Le Qatar compte actuellement 16 décès à l'échelle nationale et plus de 37 000 cas diagnostiqués, selon les chiffres officiels. Ainsi, le nombre de cas confirmés de COVID-19 au Qatar continue d'augmenter, avec des pics tels que les 1 733 cas enregistrés en une seule journée le 14 mai. Avec plus de 37 000 cas positifs, le Qatar est l'un des pays où le taux d'infection est le plus élevé au monde, soit plus de 1,15 % de la population. Seuls Saint-Marin et le Vatican ont enregistré des taux d'infection par habitant plus élevés.
Étant donné la situation mondiale de la crise sanitaire liée au coronavirus, les gouvernements devraient réduire leur population carcérale en libérant rapidement les détenus à faible risque, y compris ceux qui sont en détention provisoire pour des crimes mineurs et non violents, ou dont le maintien en détention est tout aussi inutile ou injustifié, a déclaré Human Rights Watch.
Les prisonniers qui risquent fortement de souffrir plus gravement des effets du coronavirus, comme les personnes âgées et celles qui présentent des problèmes de santé sous-jacents, devraient également être pris en considération pour leur libération, en tenant compte de la capacité de l'établissement de détention à protéger leur santé, y compris l'accès à un traitement approprié, et de facteurs tels que la gravité de l'infraction et la durée de la peine purgée.
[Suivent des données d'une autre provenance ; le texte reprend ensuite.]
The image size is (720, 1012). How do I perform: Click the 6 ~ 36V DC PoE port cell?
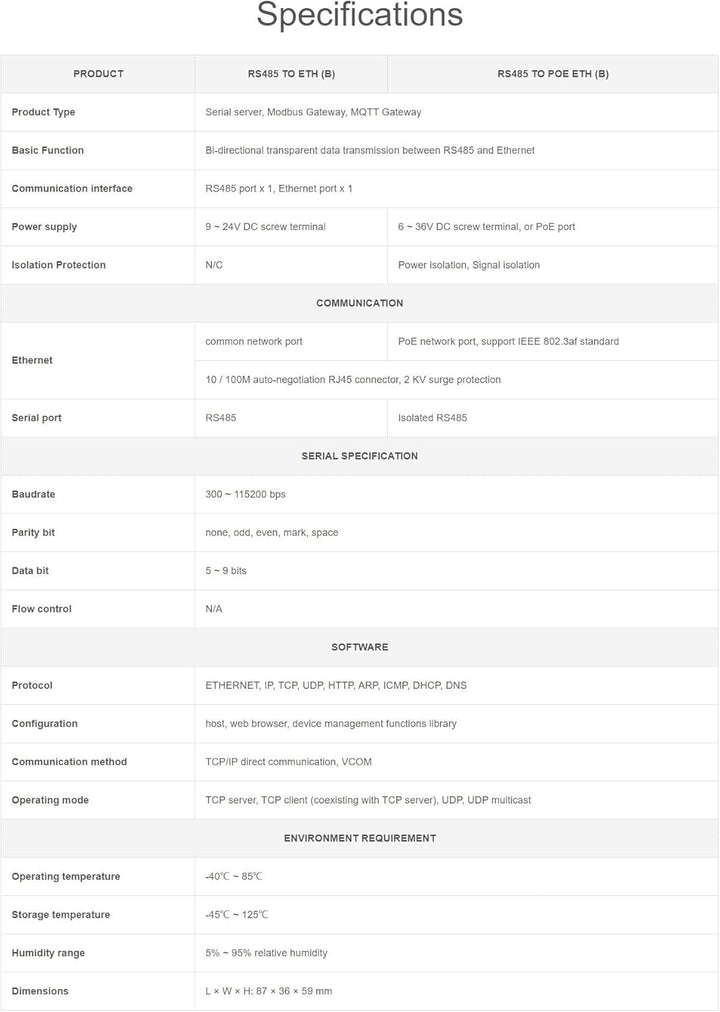(486, 227)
Les autorités pénitentiaires doivent rendre publics leurs plans visant à réduire le risque d'infection par le coronavirus dans leurs établissements et les mesures qu'elles prendront pour contenir l'infection et protéger les prisonniers, le personnel et les visiteurs.
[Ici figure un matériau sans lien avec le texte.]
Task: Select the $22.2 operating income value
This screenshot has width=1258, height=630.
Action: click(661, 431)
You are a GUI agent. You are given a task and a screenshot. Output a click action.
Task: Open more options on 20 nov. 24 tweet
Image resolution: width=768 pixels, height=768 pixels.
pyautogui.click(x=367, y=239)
Michael Page met très clairement en garde contre la situation au Qatar : « La propagation de COVID-19 dans la prison centrale du Qatar pourrait rapidement devenir une catastrophe de santé publique ». « Les autorités qataries ont le pouvoir de réduire les dégâts et doivent agir rapidement et de manière décisive », a-t-il déclaré.
Au vu des données enregistrées, le gouvernement du pays du Golfe a récemment décrété l'utilisation obligatoire du masque en public « jusqu'à nouvel ordre ». Les contrevenants sont passibles d'une peine maximale de trois ans de prison et d'une amende de 200 000 rials (environ 51 000 euros).
D'autres mesures visant à prévenir la propagation du virus dans le pays arabe ont été la fermeture de restaurants, de cinémas, d'écoles, de centres commerciaux et de mosquées. Les travaux de construction se sont poursuivis, notamment sur les stades de la Coupe du monde de 2022. Celles-ci ont également suscité une controverse en raison des très mauvaises conditions de travail et de l'absence de mesures sanitaires pour lutter contre le coronavirus, dénoncées par les travailleurs immigrés eux-mêmes, qui vivent également dans des zones industrielles surpeuplées en périphérie, et révélées par des médias tels que Foreign Policy.